TO DO:
Find the line with "Task: Toggle the blue lock extension" and the line with "492x504 pixels." in the entries below; output exactly those two lines, every line between them, and no others.

DATASET CONTENT:
————————

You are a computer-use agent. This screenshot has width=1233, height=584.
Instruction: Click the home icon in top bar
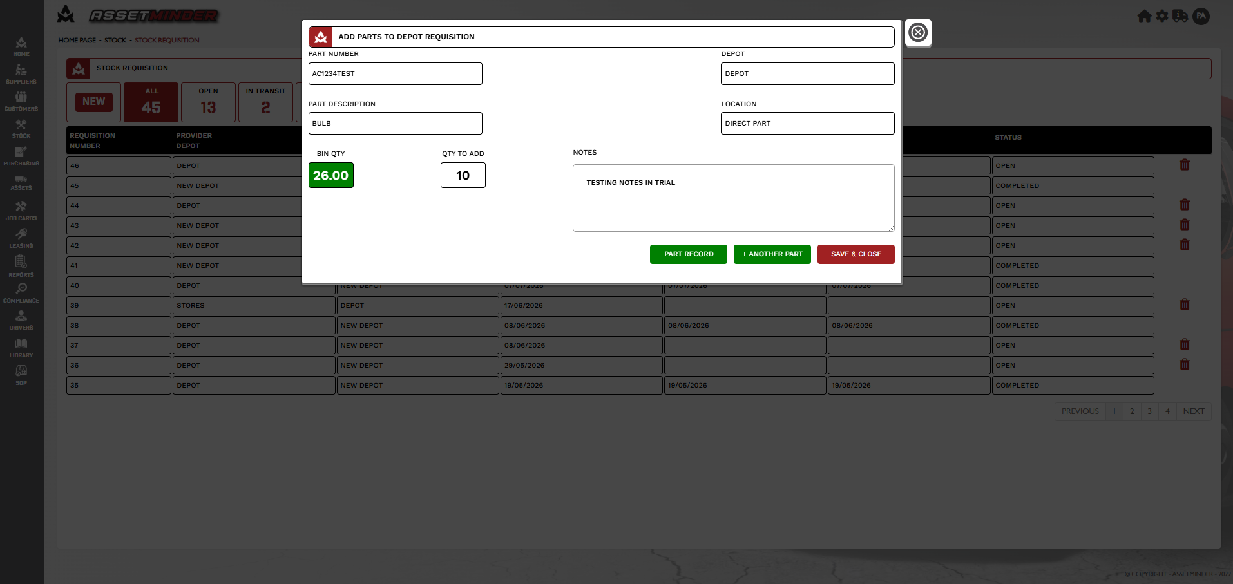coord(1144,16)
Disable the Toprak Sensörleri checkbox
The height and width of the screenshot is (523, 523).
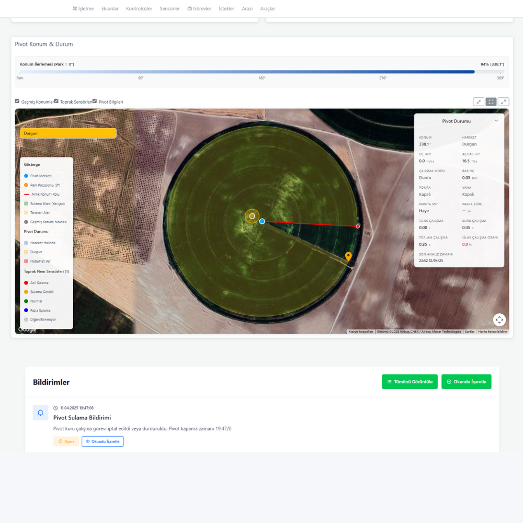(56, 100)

————————

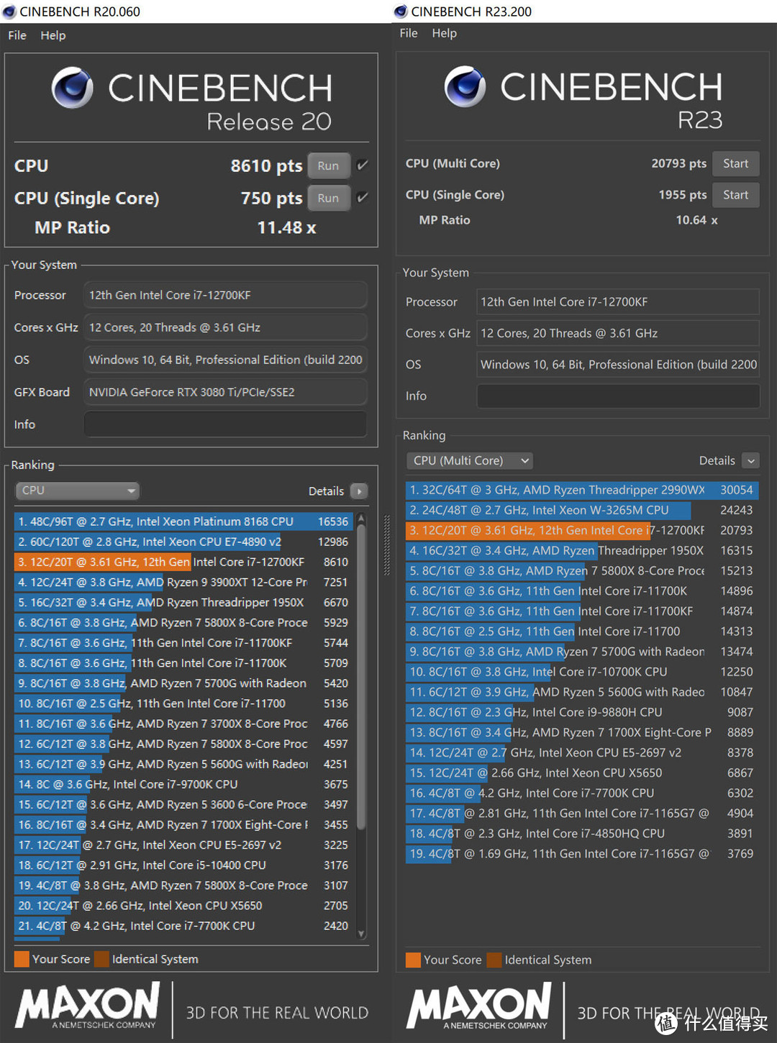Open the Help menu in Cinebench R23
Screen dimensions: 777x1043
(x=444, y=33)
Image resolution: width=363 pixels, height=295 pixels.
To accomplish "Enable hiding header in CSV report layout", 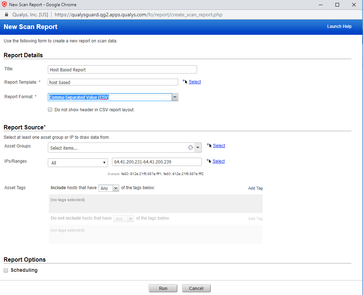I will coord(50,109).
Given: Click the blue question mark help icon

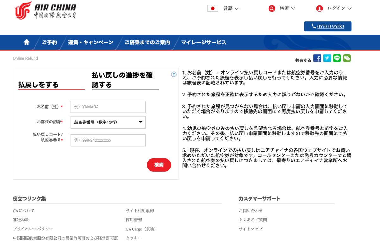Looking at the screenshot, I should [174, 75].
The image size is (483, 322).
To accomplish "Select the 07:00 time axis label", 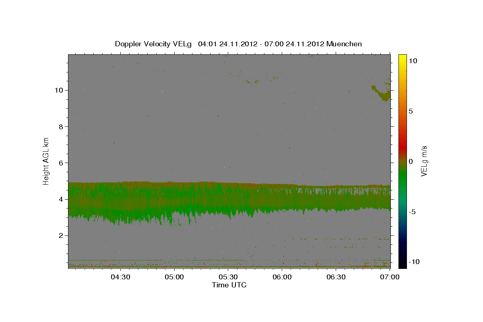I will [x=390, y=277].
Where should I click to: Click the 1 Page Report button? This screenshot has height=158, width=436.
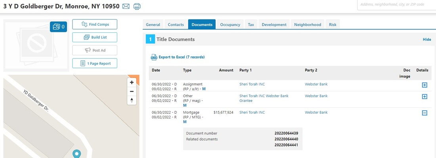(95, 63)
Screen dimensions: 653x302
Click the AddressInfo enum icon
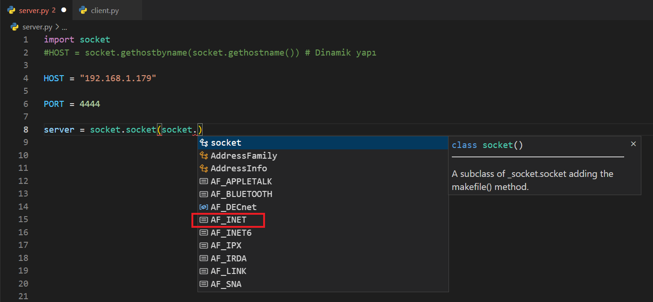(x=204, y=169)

————————

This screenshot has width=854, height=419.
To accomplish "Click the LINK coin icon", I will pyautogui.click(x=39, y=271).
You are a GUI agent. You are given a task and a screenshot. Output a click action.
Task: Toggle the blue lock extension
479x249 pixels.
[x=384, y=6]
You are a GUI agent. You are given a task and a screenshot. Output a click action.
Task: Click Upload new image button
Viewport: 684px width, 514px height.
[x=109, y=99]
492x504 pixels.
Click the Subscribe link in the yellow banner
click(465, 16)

————————

TASK RESULT:
Task: Toggle the blue lock extension
479x249 pixels.
[x=384, y=6]
You are a GUI agent. You are given a task and a screenshot. Output a click action.
Task: Click Upload new image button
Viewport: 684px width, 514px height.
[x=109, y=99]
492x504 pixels.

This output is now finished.